### Work order:
Return the entries below verbatim. Pictures stay out.

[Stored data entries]

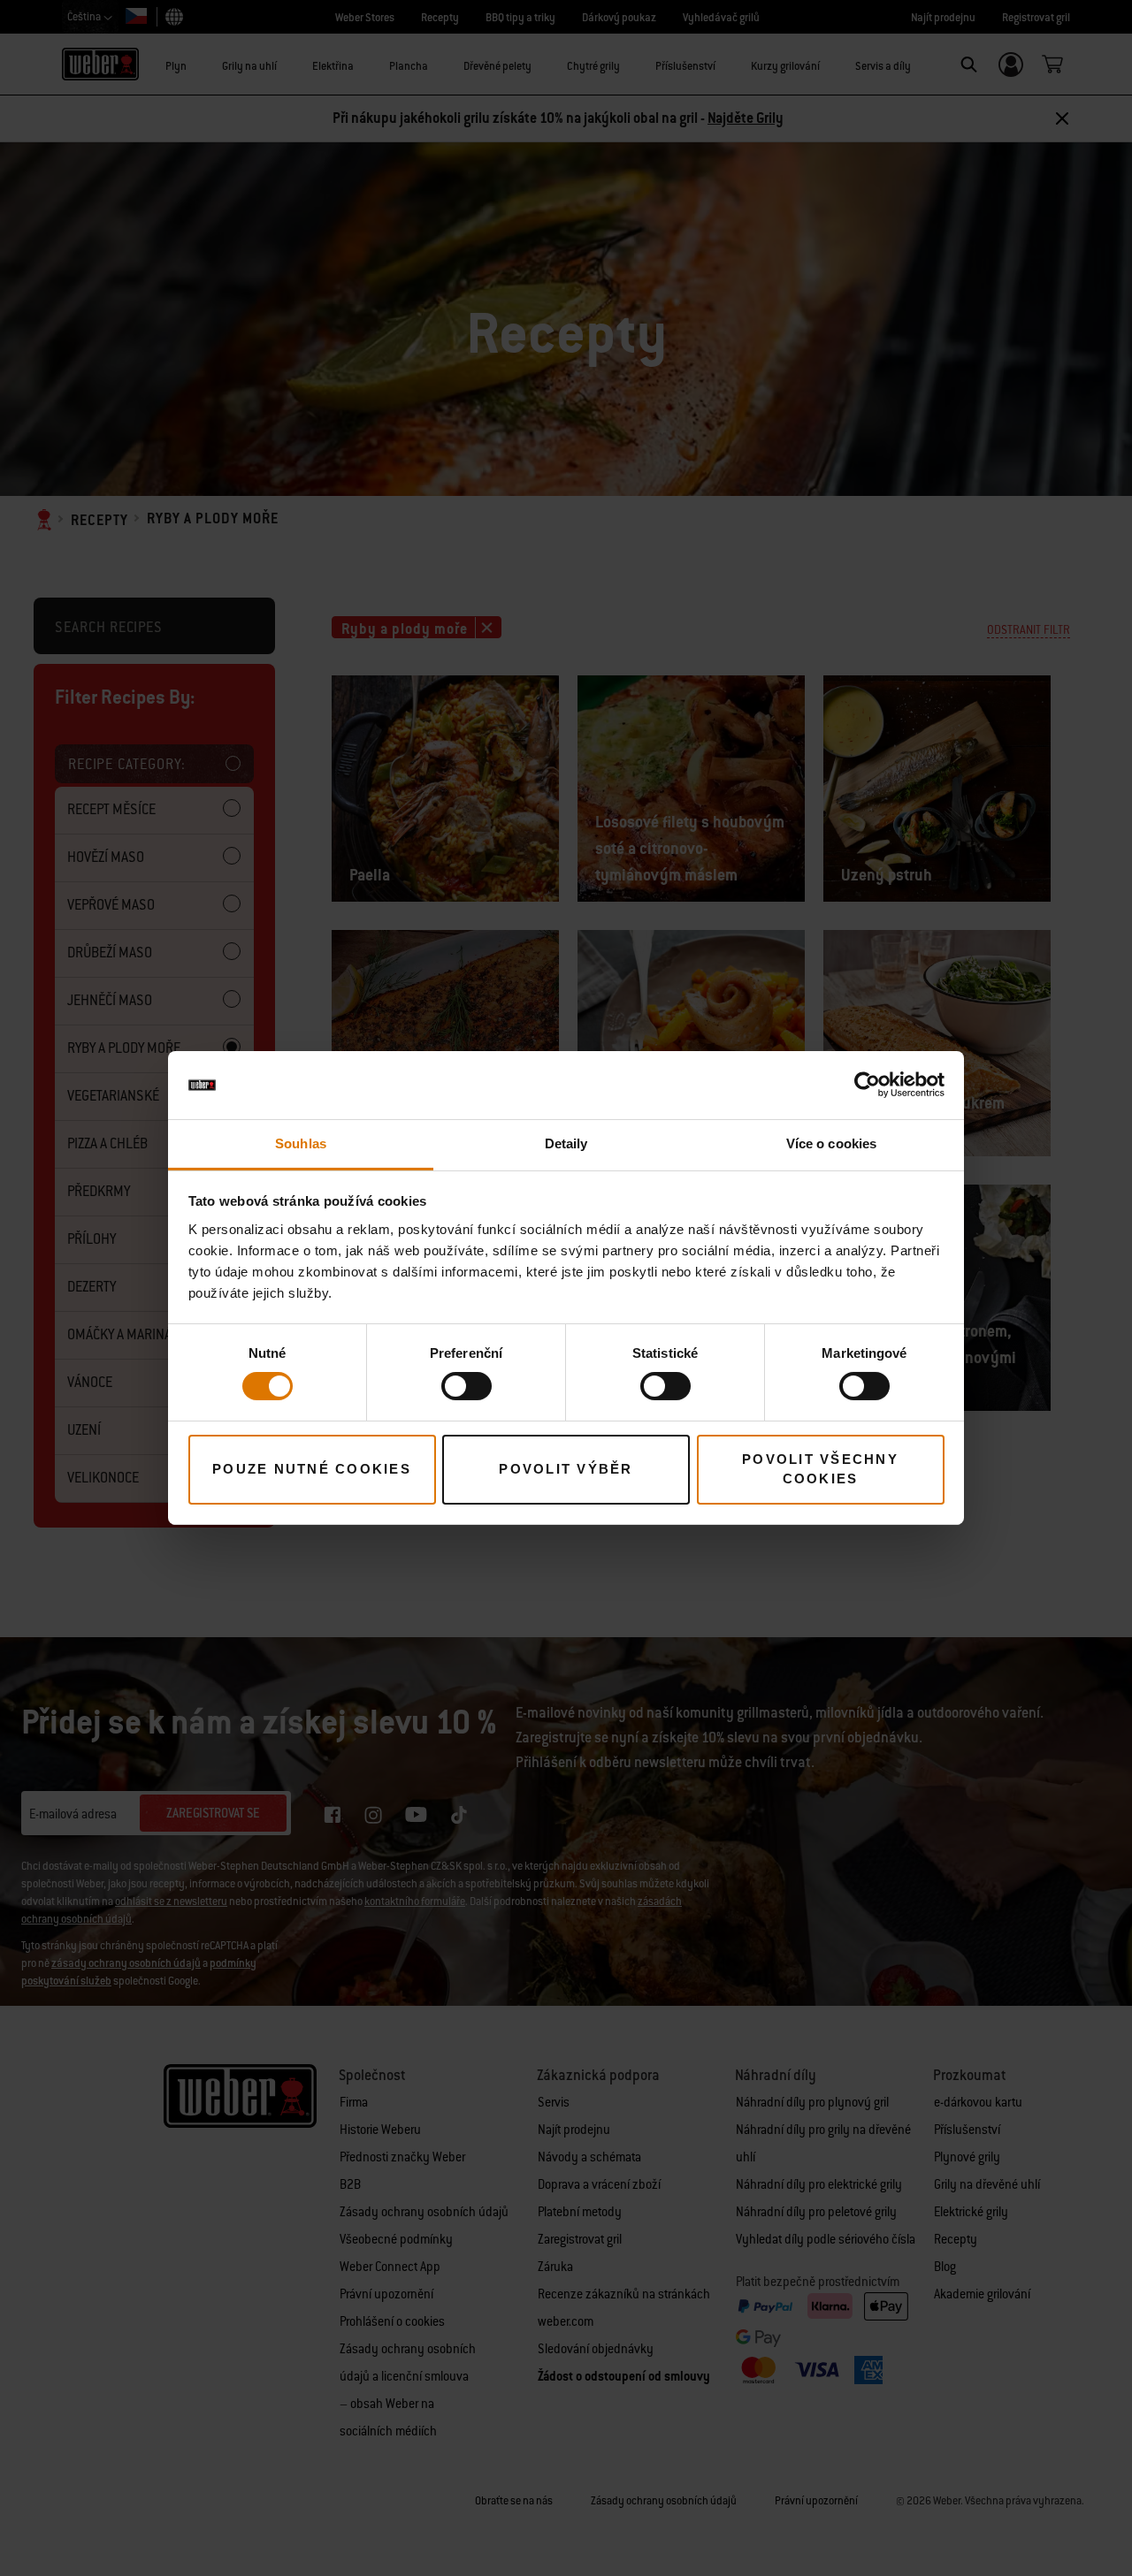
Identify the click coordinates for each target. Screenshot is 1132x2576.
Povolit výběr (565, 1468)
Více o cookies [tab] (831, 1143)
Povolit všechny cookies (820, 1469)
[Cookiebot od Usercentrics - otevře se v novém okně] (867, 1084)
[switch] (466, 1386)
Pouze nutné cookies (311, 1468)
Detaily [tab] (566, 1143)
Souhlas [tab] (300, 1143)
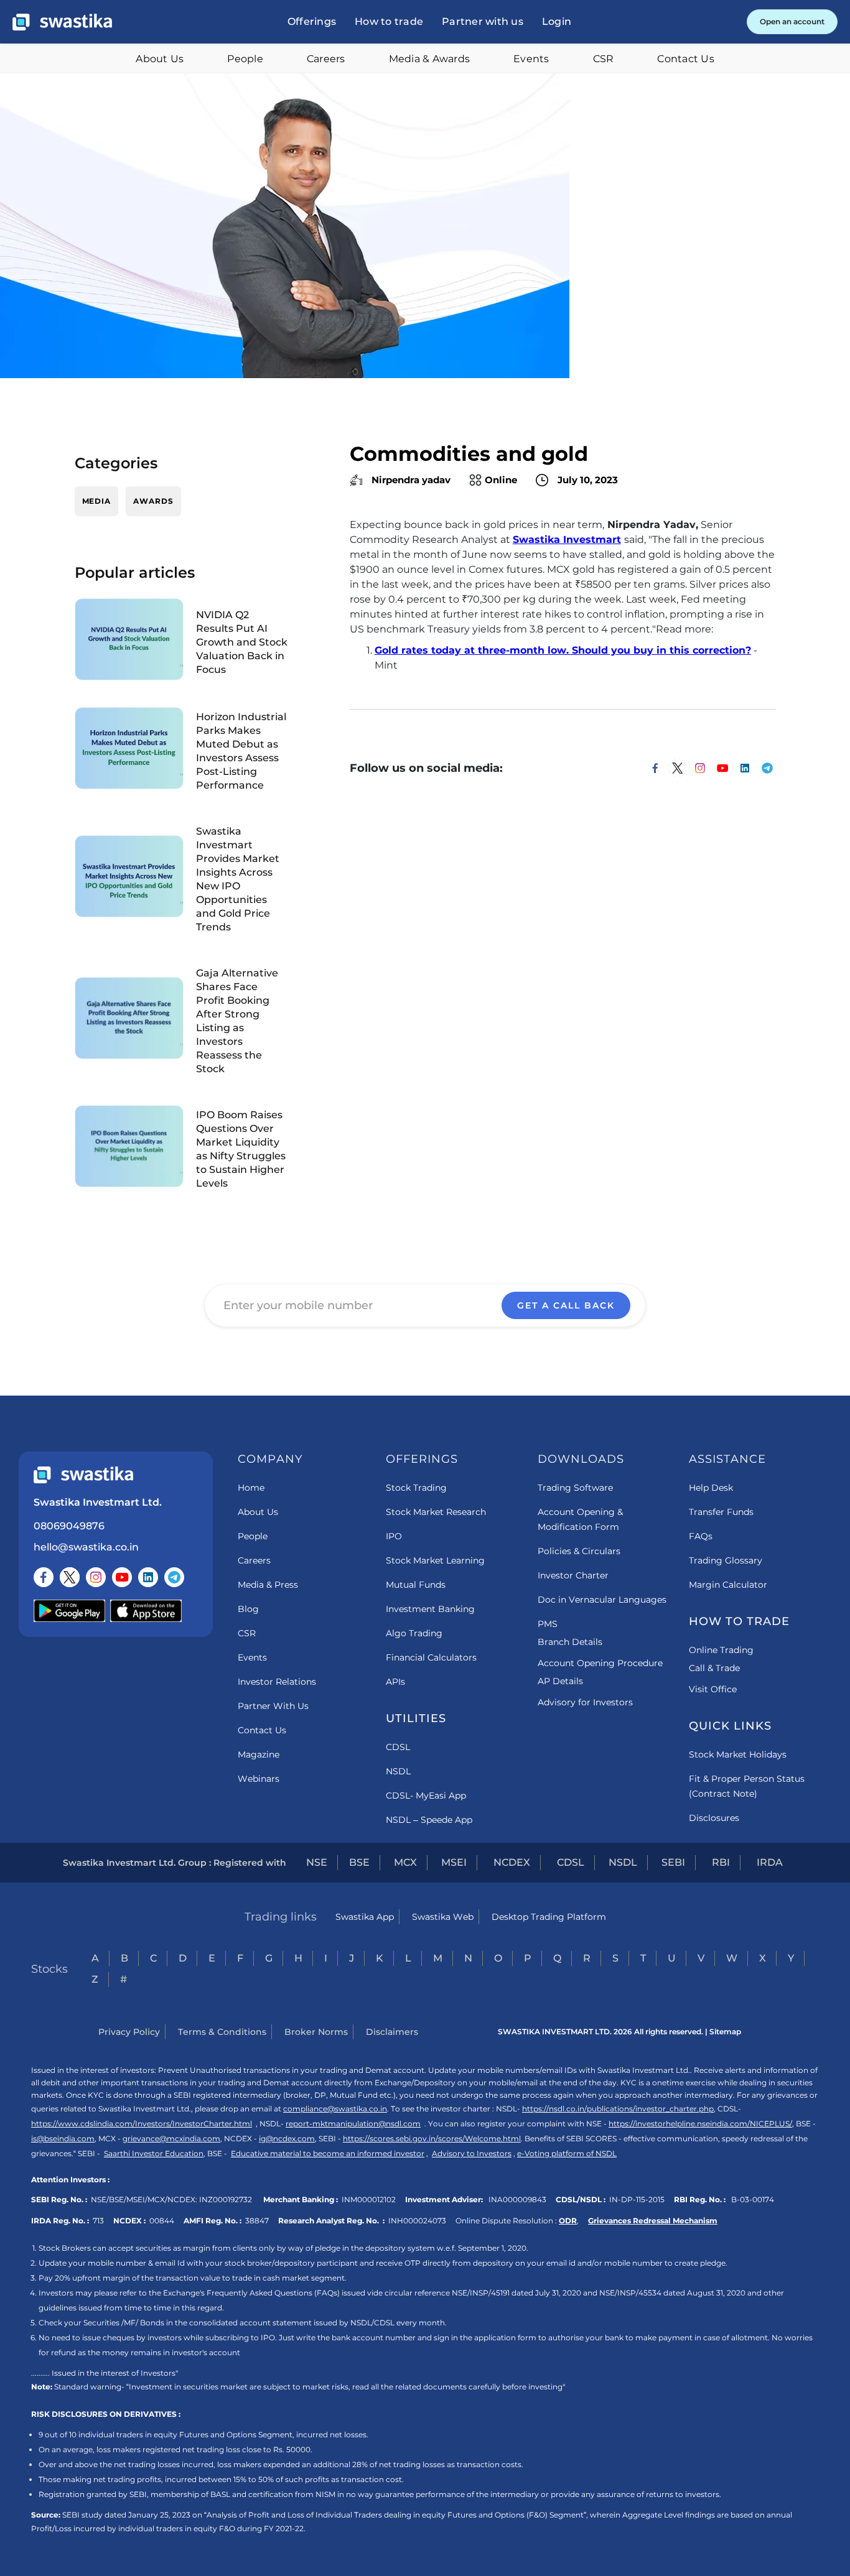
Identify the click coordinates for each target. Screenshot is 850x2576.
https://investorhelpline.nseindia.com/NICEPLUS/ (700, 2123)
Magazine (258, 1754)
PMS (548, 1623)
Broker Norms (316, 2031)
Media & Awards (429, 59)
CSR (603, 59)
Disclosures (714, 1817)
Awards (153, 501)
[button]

### Task response:
Identify the click coordinates for each target. Screenshot is 1132x2576.
Povolit výběr (565, 1468)
Více o cookies [tab] (831, 1143)
Povolit všechny cookies (820, 1469)
[Cookiebot od Usercentrics - otevře se v novém okně] (867, 1084)
[switch] (466, 1386)
Pouze nutné cookies (311, 1468)
Detaily [tab] (566, 1143)
Souhlas [tab] (300, 1143)
Identify the click coordinates for each target. Screenshot is 850x2576.
https://investorhelpline.nseindia.com/NICEPLUS/ (700, 2123)
Magazine (258, 1754)
PMS (548, 1623)
Broker Norms (316, 2031)
Media & Awards (429, 59)
CSR (603, 59)
Disclosures (714, 1817)
Awards (153, 501)
[button]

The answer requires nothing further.